#### Provided data ####

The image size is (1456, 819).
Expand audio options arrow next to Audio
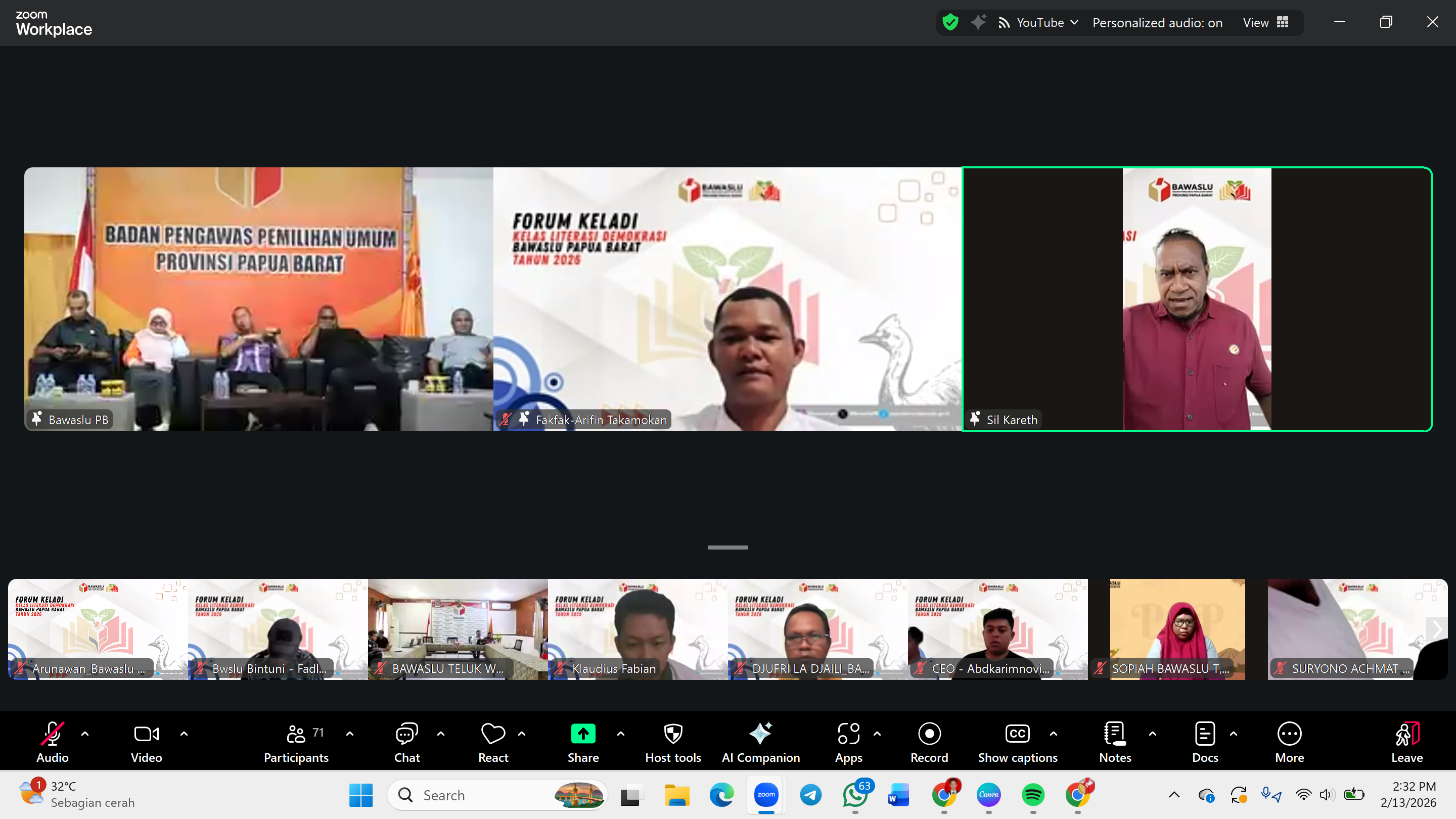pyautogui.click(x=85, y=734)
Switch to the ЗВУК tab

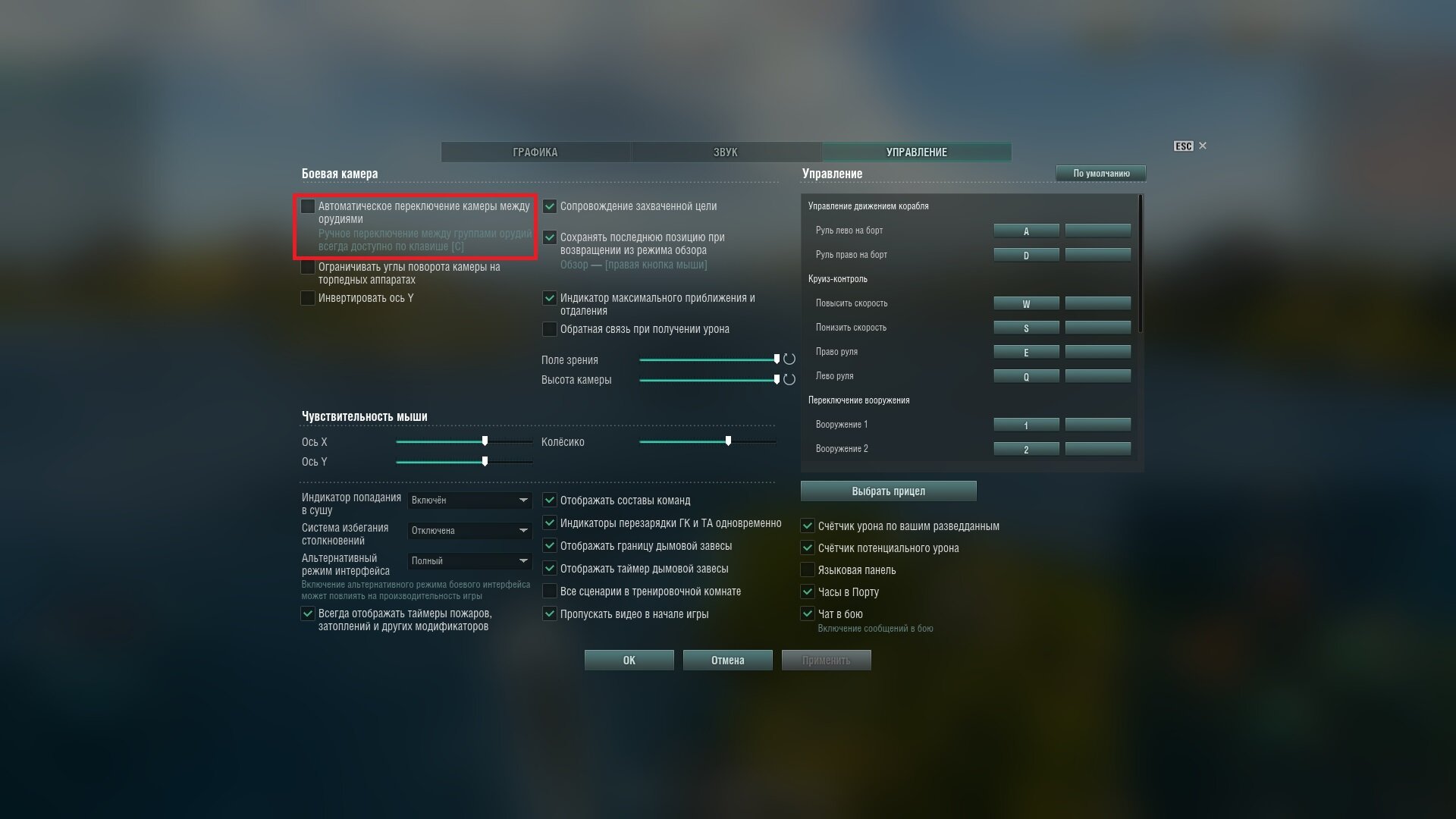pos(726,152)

####

> _Assignment_
The preceding listing must be repeated exactly, with all images dropped.

> _Answer to the problem_
The image size is (1456, 819).
Expand audio options arrow next to Audio
pyautogui.click(x=85, y=734)
Switch to the ЗВУК tab

pos(726,152)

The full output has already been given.